FG Saarbrücken Urteil vom 4.3.2008, 2 K 2146/04
Anwendung des Sachwertverfahrens bei Überschreiten der Wohnfläche von 220 qm -
Steuerberatungsbüro im Einfamilienhaus als Geschäftsraum
Leitsätze
Ein Einfamilienhaus, dessen Wohnfläche die Grenzgröße von 220 qm überschreitet, weist
eine besondere Gestaltung i.S. des § 76 Abs. 3 Nr. 1 BewG auf und ist deshalb im
Sachwertverfahren zu bewerten. Die Wohnflächenberechnung erfolgt in Anlehnung an die II.
BVO. Nach § 42 Abs. 4 Nr. 4 II. BV gehören Geschäftsräume nicht zur Wohnfläche.
Geschäftsräume können auch Räume mit einer indifferenten baulichen Anlage sein, die in
gleicher Weise für Wohnraum oder zu Geschäftszwecken genutzt werden können. Solche
Räume sind jedoch nur dann Geschäftsräume im Sinne des § 42 Abs. 4 Nr. 4 II. BVO, wenn
sie tatsächlich zu geschäftlichen oder gewerblichen Zwecken benutzt werden und vom
Wohnbereich in ausreichender Weise getrennt sind. Dies ist nur dann der Fall, wenn sie in
räumlicher, wirtschaftlicher und funktioneller Beziehung so von den Wohnräumen getrennt
sind, dass sie nicht mit diesen als Einheit angesehen werden können. Dazu ist erforderlich,
dass die Geschäftsräume keine Verbindung zu den Wohnräumen haben und einen
selbständigen Zugang besitzen.
Tatbestand
Die Kläger sind Eheleute. Sie streiten mit dem Beklagten um die zutreffende
Bewertungsmethode (Ertragswert- oder Sachwertverfahren) für das von ihnen mit
notariellem Vertrag vom 13. Juni 1996 zum Preis von 935.000 DM erworbene Grundstück
in V
Für das vorerwähnte Grundstück war vom Beklagten im Sachwertverfahren ein
Einheitswert von 338.000 DM festgestellt worden (Bescheid vom 24. Juni 1987, BewA, Bl.
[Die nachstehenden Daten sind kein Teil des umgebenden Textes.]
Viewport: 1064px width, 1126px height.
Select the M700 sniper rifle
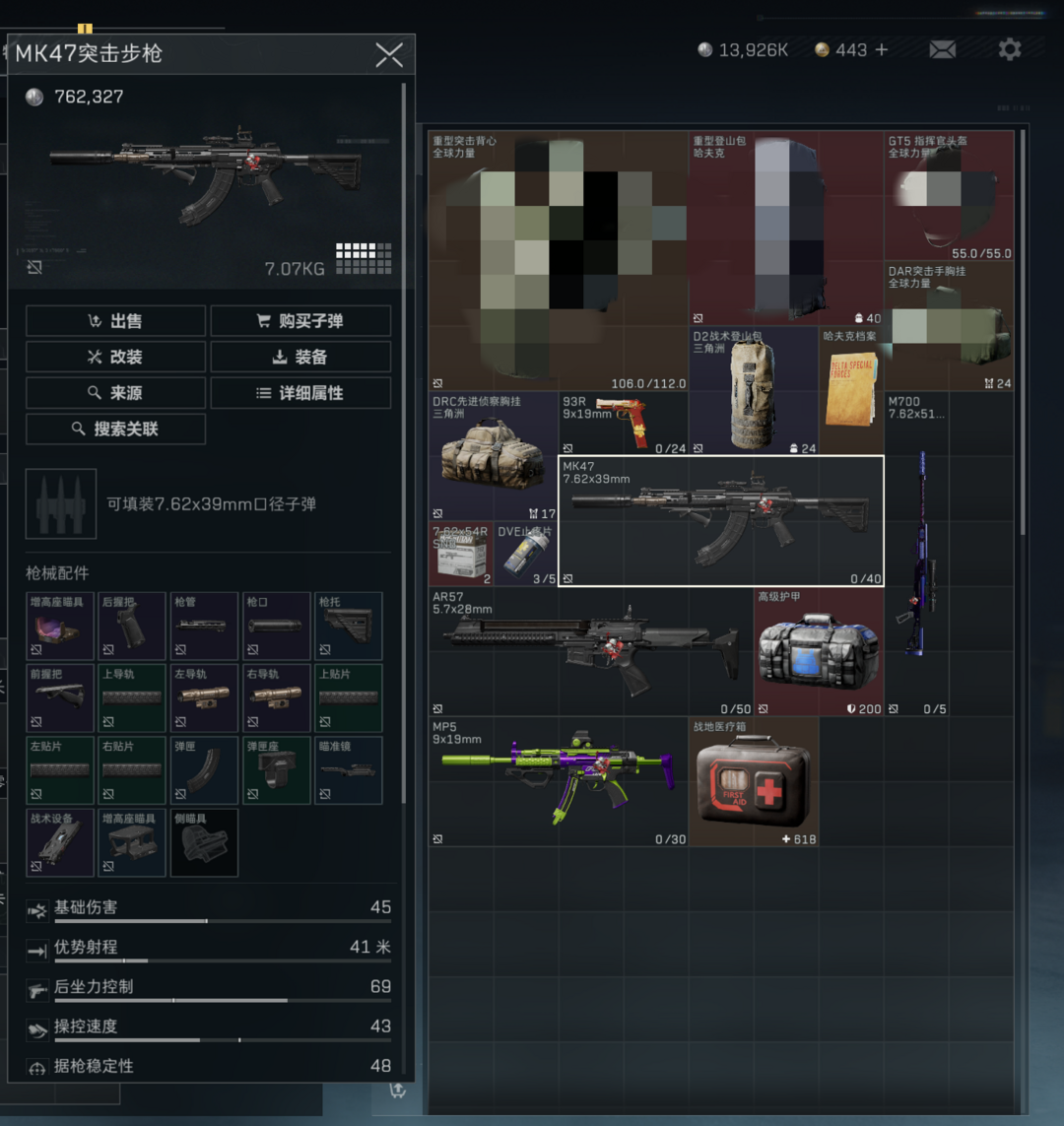click(917, 554)
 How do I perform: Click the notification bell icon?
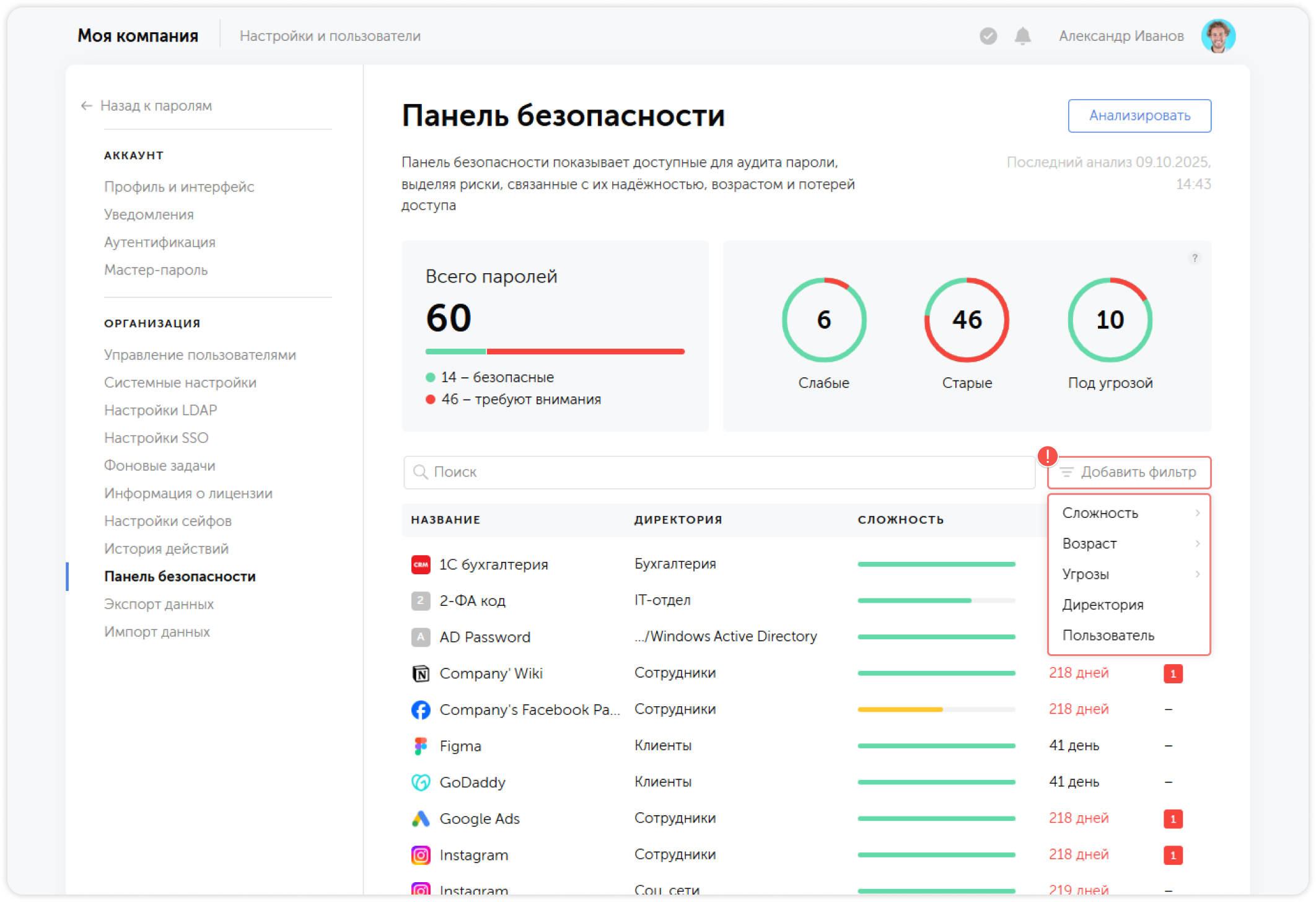click(x=1022, y=35)
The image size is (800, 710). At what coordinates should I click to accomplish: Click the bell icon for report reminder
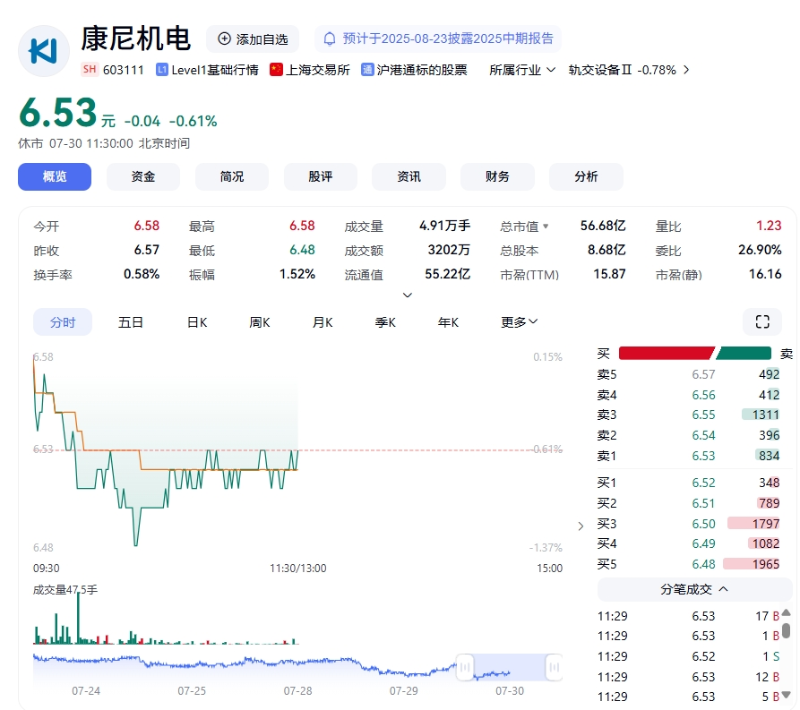pos(329,39)
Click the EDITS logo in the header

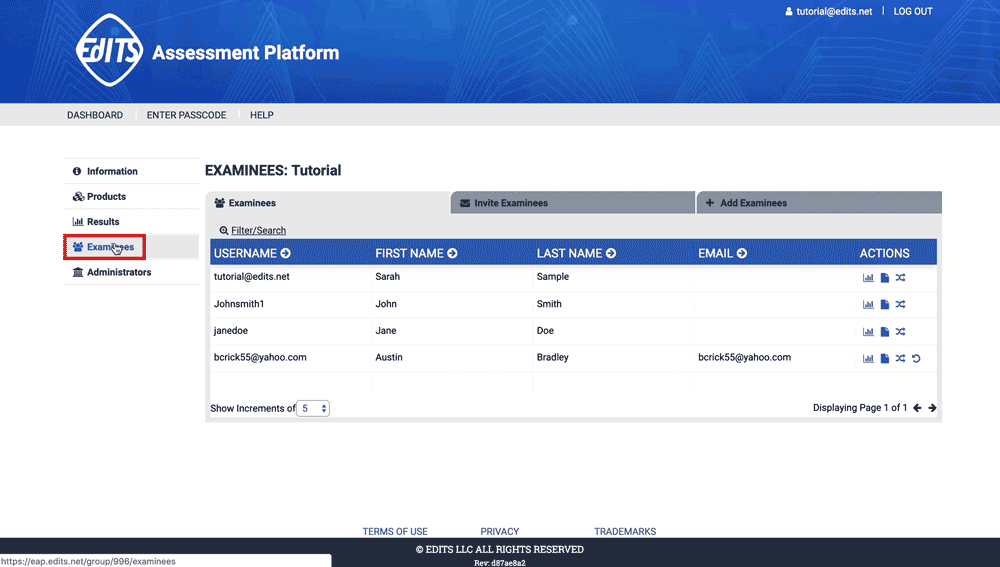[109, 50]
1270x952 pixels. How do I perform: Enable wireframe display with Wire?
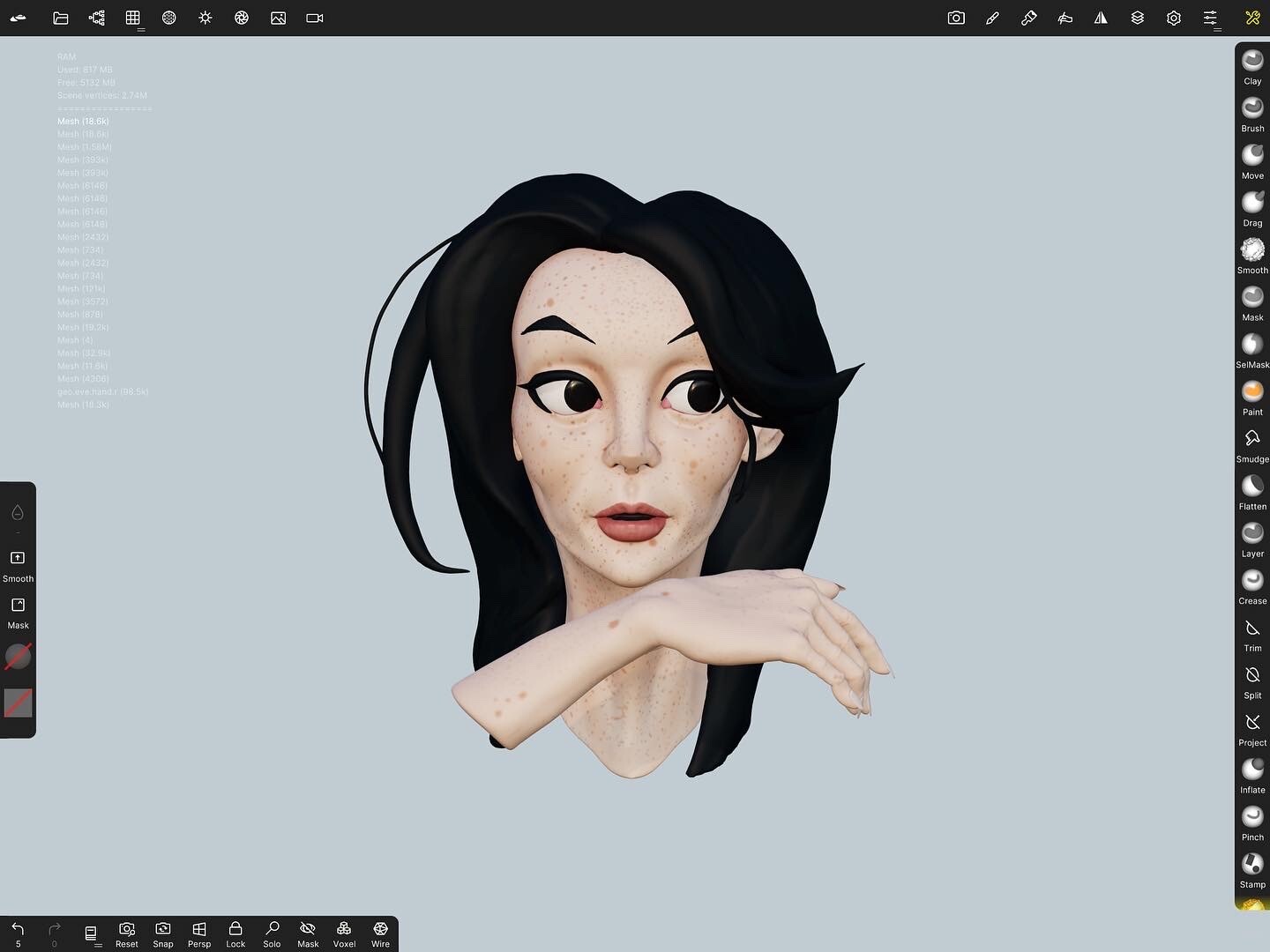pos(379,933)
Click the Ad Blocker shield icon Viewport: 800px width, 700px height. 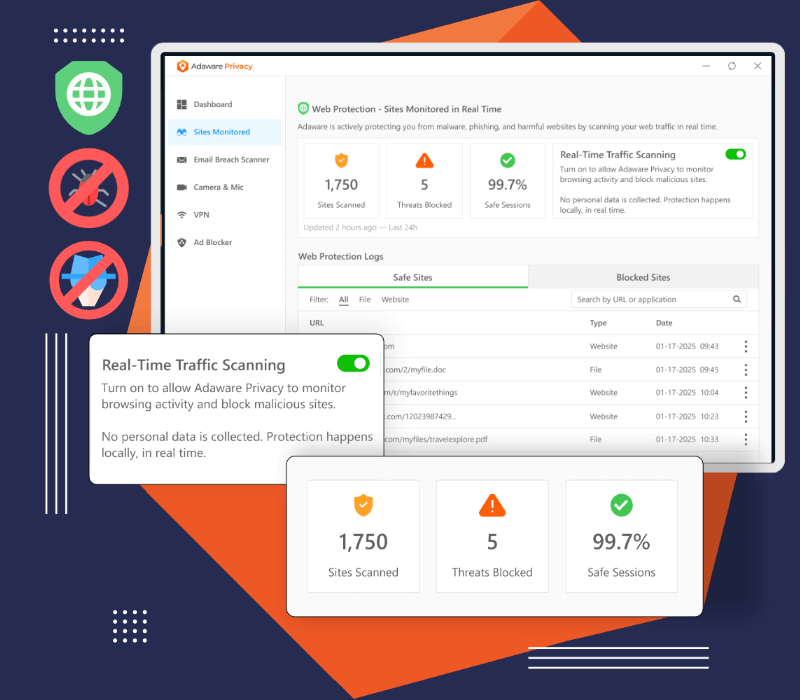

64). Begründet wurde dies u.a. mit der Feststellung, dass die Wohnfläche des auf dem
Grundstück errichteten Einfamilienhauses mehr als 220 qm betrage (BewA, Bl. 45, 91).
Am 10. März 1997 stellten die Kläger wegen bestehender Baumängel einen Antrag auf
Wertfortschreibung auf den 1. Januar 1997 (BewA, Bl. 90). Hierauf ermäßigte der Beklagte
mit Bescheid vom 3. Juni 1997 den Einheitswert auf 309.900 DM (BewA, Bl. 94).
Am 10. Oktober 2002 beantragten die Kläger die Nachfeststellung auf den 1. Januar 2003
wegen der Abtrennung und Veräußerung einer Teilfläche (BewA, Bl. 98). Gleichzeitig
stellten sie den Antrag auf Wertfortschreibung (Anwendung des Ertragswert- statt des
Sachwertverfahrens). Sie gaben an, das Haus werde zu 20 % zu freiberuflichen Zwecken -
der Kläger betreibt in dem Gebäude auf einer Fläche von rd. 50 qm eine
Steuerberaterpraxis- genutzt (Gebäudeplan, BewA, Bl. 101).
Mit Bescheid vom 25. Juni 2003 (BewA, Bl. 105) lehnte der Beklagte insbesondere unter
Hinweis auf die Wohnfläche von mehr als 220 qm die Bewertung des Grundstücks im
Ertragswertverfahren ab. Die für den Betrieb der Steuerberatungspraxis genutzte Fläche
sei in die anrechenbare Wohnfläche mit einzubeziehen. Wegen Veränderung in der
Grundstücksfläche erging am selben Tag ein geänderter Einheitswertbescheid, der
hinsichtlich der Anwendung des Sachwertverfahrens keine Abweichung aufwies.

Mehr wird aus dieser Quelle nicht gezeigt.